= Quilligan Scholars =

The Quilligan Scholars award, named after one of the founding fathers of Maternal-Fetal Medicine, Dr. Edward J. Quilligan, is a prestigious title in the field of Maternal-Fetal Medicine granted by the Society for Maternal-Fetal Medicine and The Pregnancy Foundation to a select group of promising residents in obstetrics and gynaecology who exhibit unparalleled potential to become future leaders in the field of perinatology.

==Purpose==
The purpose of the Quilligan Scholars Program is to identify future leaders in Perinatology early in their training and to offer them recognition, guidance, and educational opportunities to foster their careers. These individuals traditionally exhibit leadership, commitment, and interest in teaching, research, or public policy. Some of the activities provided by the program include paid attendance to the SMFM annual meeting, the provision of special courses and experiences, and the granting of personal mentorship from current leaders in the field of Maternal-fetal Medicine.

==History==
The year 2013 marked the 40th anniversary of the formal establishment of Maternal-fetal medicine (MFM) as a specialty, as 16 pioneers took the MFM boards for the first time in 1973. Amongst that group of pioneers was Dr.
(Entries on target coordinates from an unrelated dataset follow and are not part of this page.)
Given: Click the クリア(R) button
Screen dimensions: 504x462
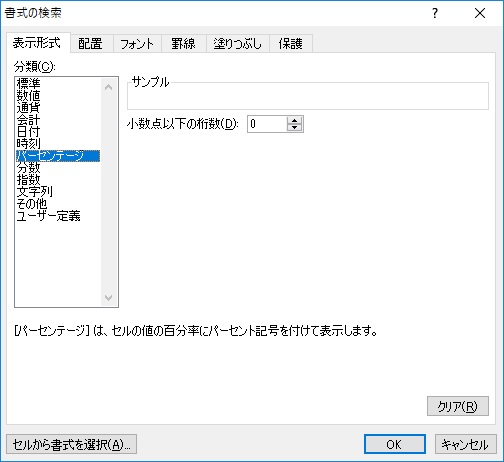Looking at the screenshot, I should click(458, 406).
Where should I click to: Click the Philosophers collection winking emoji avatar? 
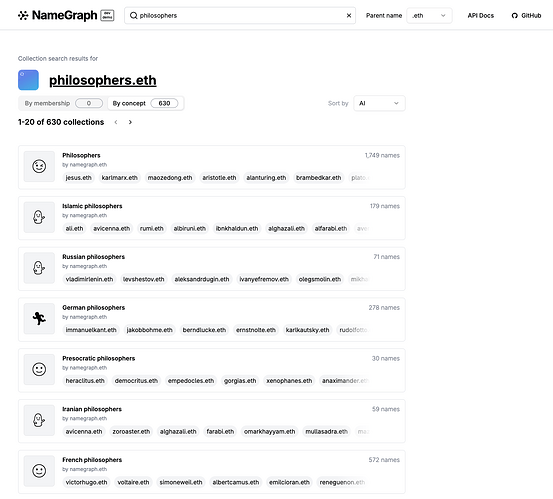tap(39, 166)
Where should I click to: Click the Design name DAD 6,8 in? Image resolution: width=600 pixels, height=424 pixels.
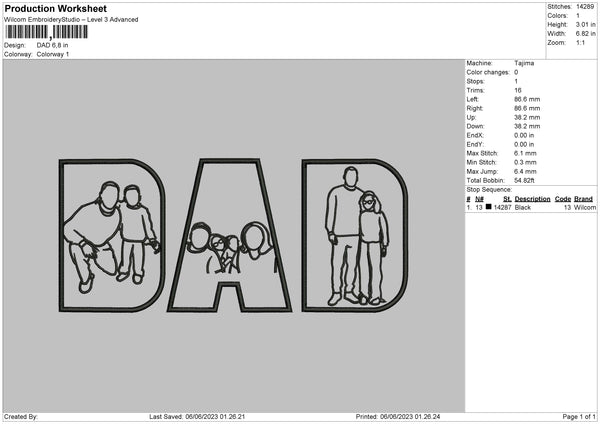53,45
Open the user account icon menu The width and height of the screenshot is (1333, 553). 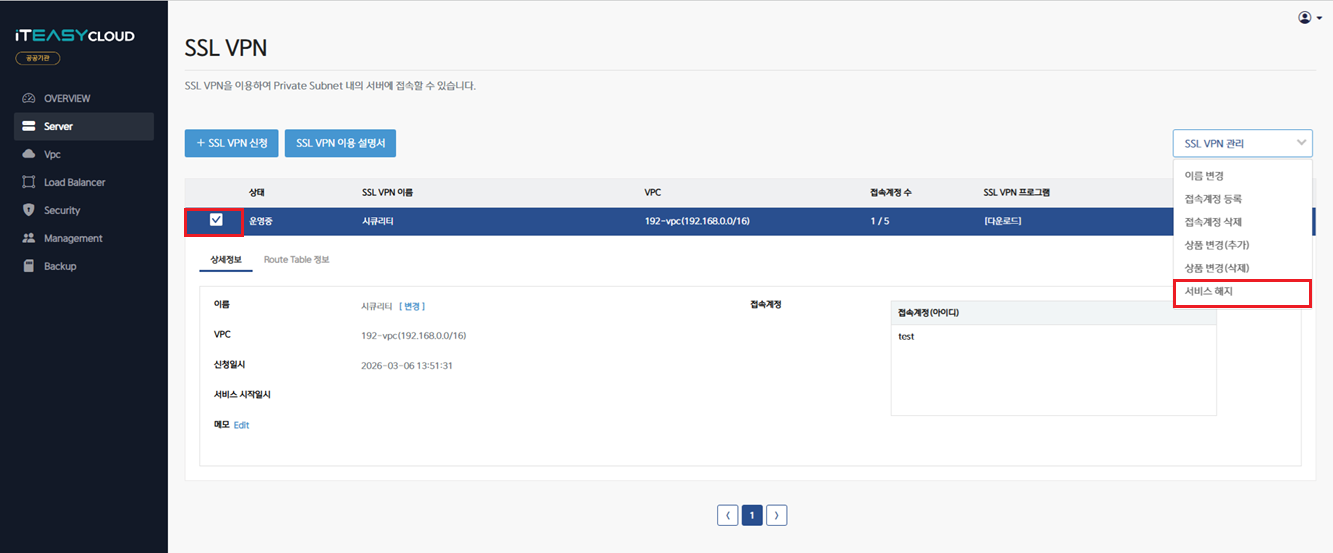pos(1309,18)
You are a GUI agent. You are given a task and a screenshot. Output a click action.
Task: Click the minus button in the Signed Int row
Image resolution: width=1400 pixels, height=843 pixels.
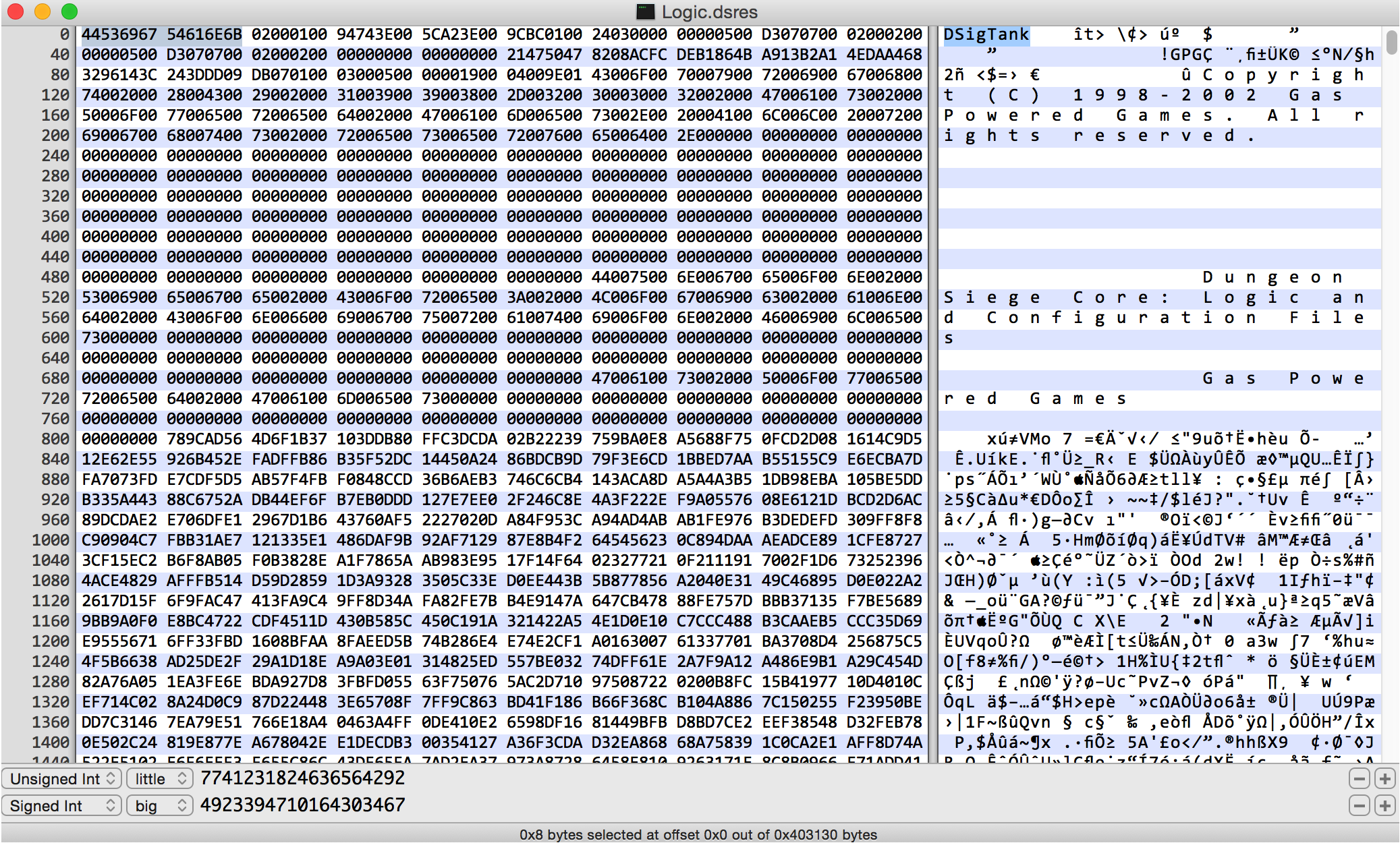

Edward J. Quilligan, who has gone on to dedicate decades of service to the advancement of women's health, through teaching, research, and leadership. To honour his legacy and his exemplary service to modern Obstetrics, the Society for Maternal-Fetal Medicine and The Pregnancy Foundation created the Quilligan Scholars program, and the first class of five recipients was inaugurated in 2014 at the Society for Maternal-Fetal Medicine annual meeting in New Orleans, Louisiana. Though the Quilligan Scholar title confers no monetary reward, the sponsored activities are covered by gracious donations from members of the medical community. The Society for Maternal-Fetal Medicine has agreed to give matching funds to the amount raised by The Pregnancy Foundation up to $125,000 per year for three years.

==Recipients==
The Quilligan Scholar title is traditionally granted to five recipients every year.

The 2014 recipients are:

| Recipient | Institution |
|---|---|
| Dr. Sarah Rae Easter | Harvard University |
| Dr. Mohak Mhatre | Yale University |
| Dr. Malavika Prabhu | University of Washington |
| Dr. Emily Scibetta | University of California, San Francisco |
| Dr. Amanda Yeaton-Massey | Stanford University |

The 2015 recipients are:

| Recipient | Institution |
|---|---|
| Dr. Yalda Afshar | Cedars-Sinai Medical Center |
| Dr. Jacques Balayla | McGill University |
| Dr. Mark Clapp | Harvard University |
| Dr. Ahizechukwu Eke | Michigan State University |
| Dr. Ibrahim Hammad | Eastern Virginia Medical School |

On July 6, 2021, the name of the award was changed from "Quilligan Scholars" to "Resident Scholars."